[Start of section]

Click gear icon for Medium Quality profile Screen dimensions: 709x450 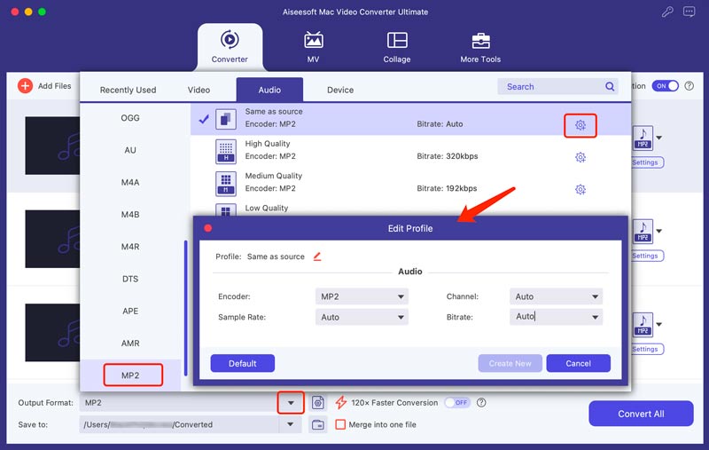click(580, 189)
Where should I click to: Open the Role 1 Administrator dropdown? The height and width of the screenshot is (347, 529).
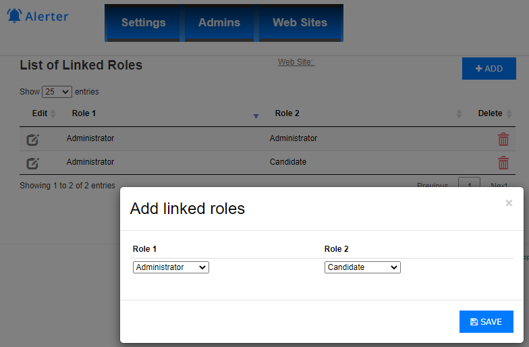(171, 267)
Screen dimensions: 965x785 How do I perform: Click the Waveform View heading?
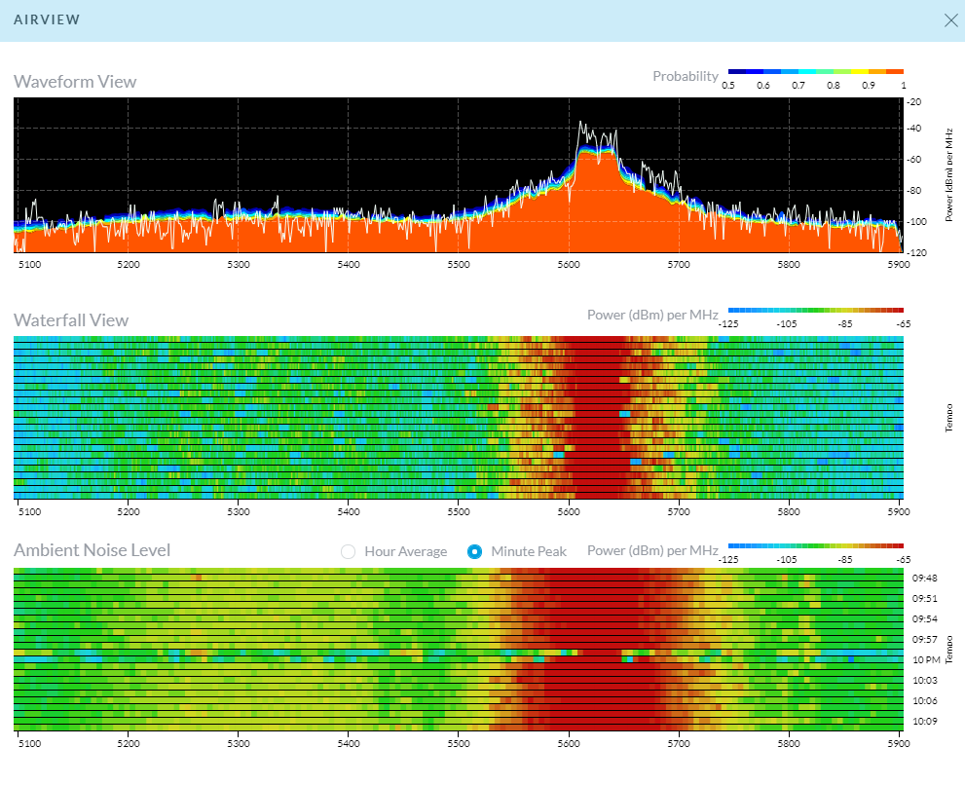click(75, 82)
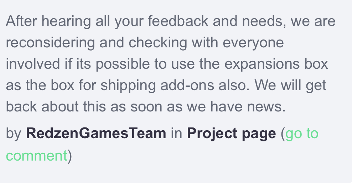The height and width of the screenshot is (183, 352).
Task: Click the word 'by' before the author name
Action: click(x=14, y=134)
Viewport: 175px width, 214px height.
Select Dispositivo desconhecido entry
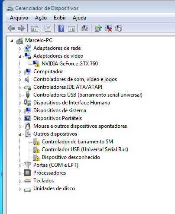71,157
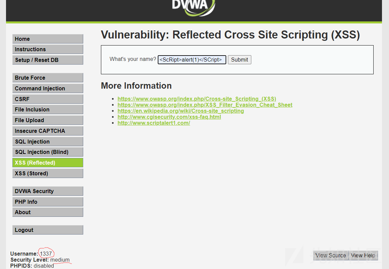Open Command Injection vulnerability page
Image resolution: width=389 pixels, height=269 pixels.
[x=48, y=88]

[End of section]

Look above for the line containing "Viewport: 175px width, 214px height."; output that line and all lines after it through the last one exactly, without the pictures.

Viewport: 175px width, 214px height.
Select Dispositivo desconhecido entry
71,157
Open Command Injection vulnerability page
Image resolution: width=389 pixels, height=269 pixels.
[x=48, y=88]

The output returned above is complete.